*** DATA LINES ***
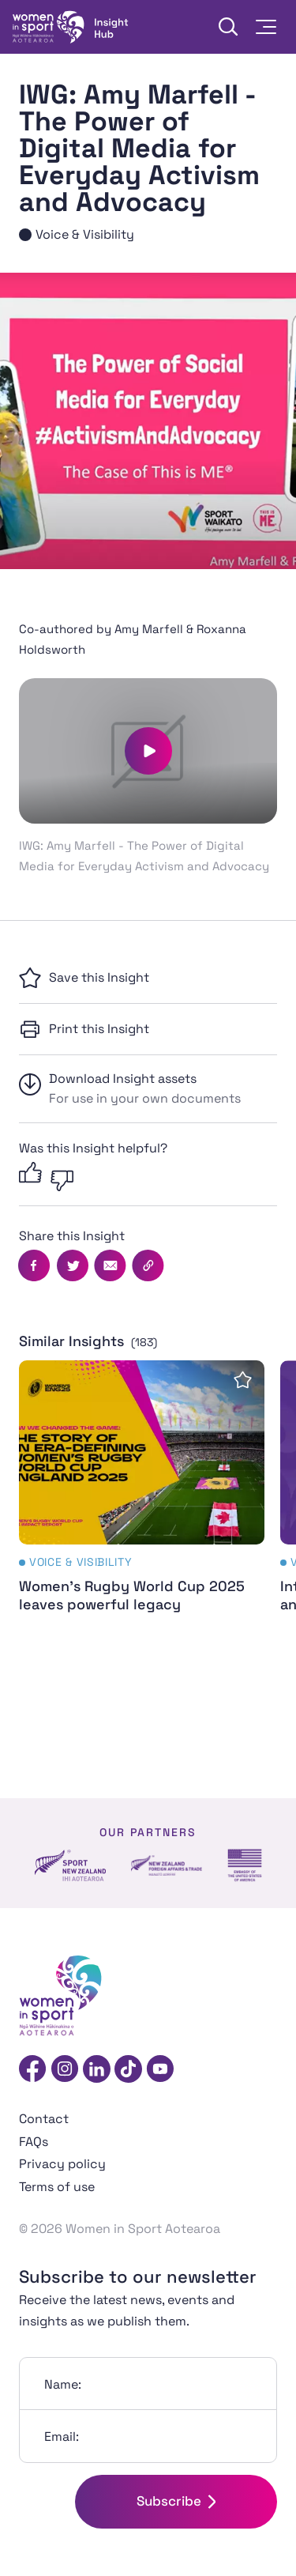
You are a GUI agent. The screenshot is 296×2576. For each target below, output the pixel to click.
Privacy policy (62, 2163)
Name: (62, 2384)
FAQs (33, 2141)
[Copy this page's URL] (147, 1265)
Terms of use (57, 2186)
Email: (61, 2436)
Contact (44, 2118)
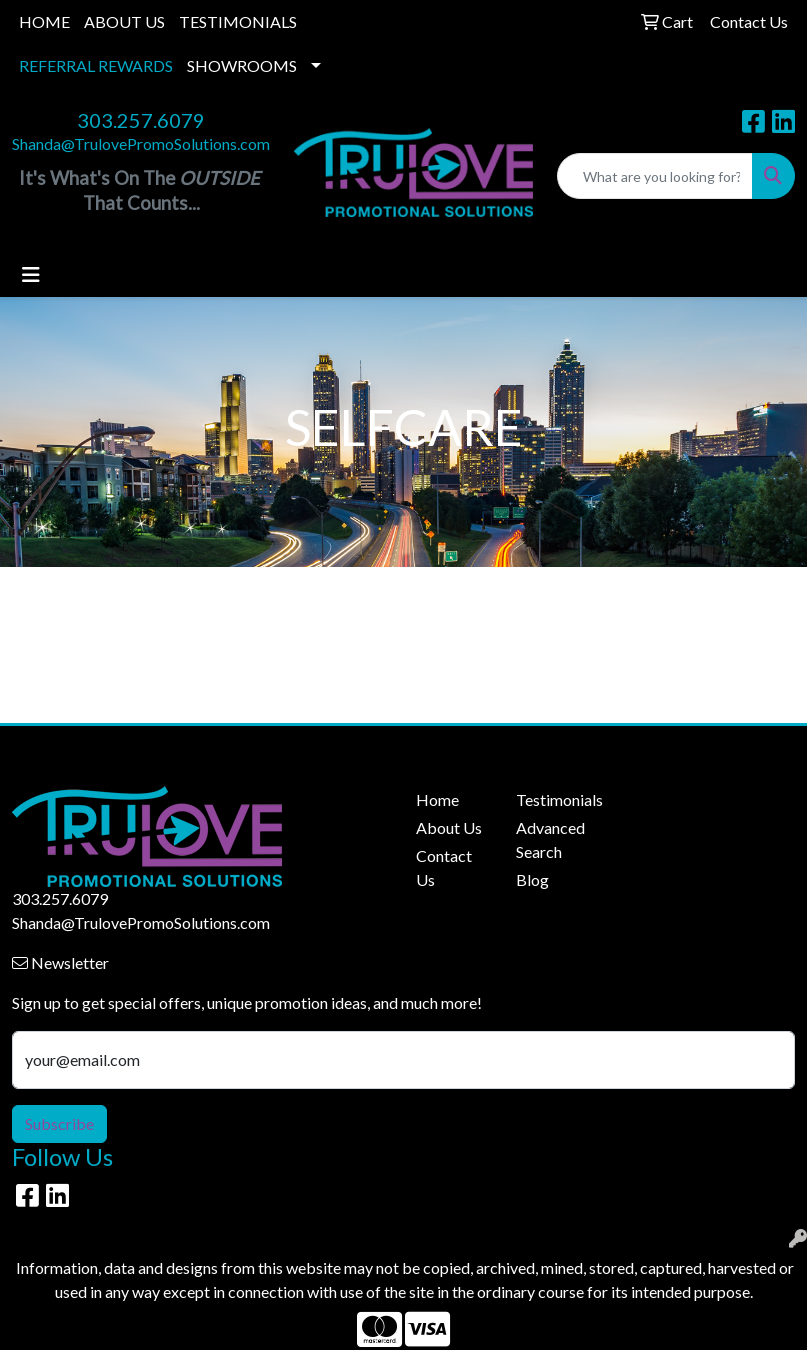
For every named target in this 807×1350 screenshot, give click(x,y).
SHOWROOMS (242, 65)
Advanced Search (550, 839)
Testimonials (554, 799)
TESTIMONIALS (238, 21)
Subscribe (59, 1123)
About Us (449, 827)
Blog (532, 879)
***
*** DATA LINES ***
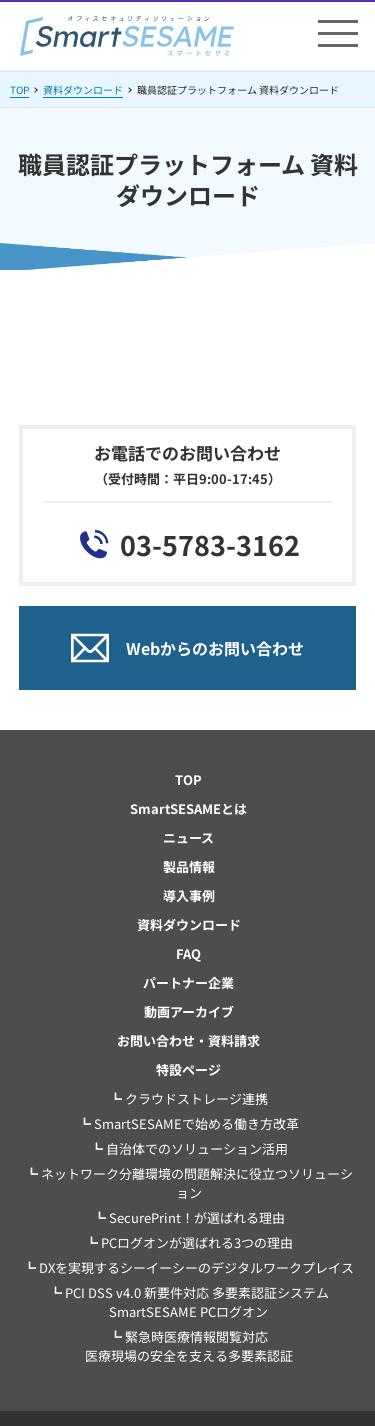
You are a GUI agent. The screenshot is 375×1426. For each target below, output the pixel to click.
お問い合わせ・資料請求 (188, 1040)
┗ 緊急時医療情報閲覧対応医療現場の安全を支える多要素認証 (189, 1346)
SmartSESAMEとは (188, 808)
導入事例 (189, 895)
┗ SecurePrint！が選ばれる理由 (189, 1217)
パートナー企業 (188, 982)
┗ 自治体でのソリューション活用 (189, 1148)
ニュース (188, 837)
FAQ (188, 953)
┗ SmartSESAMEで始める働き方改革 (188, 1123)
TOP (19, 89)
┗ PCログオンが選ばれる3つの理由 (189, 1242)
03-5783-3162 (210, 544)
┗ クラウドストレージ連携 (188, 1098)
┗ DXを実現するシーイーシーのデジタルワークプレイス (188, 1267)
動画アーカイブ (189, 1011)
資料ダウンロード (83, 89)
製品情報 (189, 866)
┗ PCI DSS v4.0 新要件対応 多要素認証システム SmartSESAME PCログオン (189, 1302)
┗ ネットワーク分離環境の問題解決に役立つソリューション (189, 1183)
***
● EXERCISE GOAL: Could you put everything from the line containing "You are a GUI agent. The screenshot is 296×2576." down to the line containing "Contact (44, 2118)" into a numbered list, skipping any blank lines?

● WRITTEN SOLUTION:
1. You are a GUI agent. The screenshot is 296×2576. For each target below, output the pixel to click.
2. Privacy policy (62, 2163)
3. Name: (62, 2384)
4. FAQs (33, 2141)
5. [Copy this page's URL] (147, 1265)
6. Terms of use (57, 2186)
7. Email: (61, 2436)
8. Contact (44, 2118)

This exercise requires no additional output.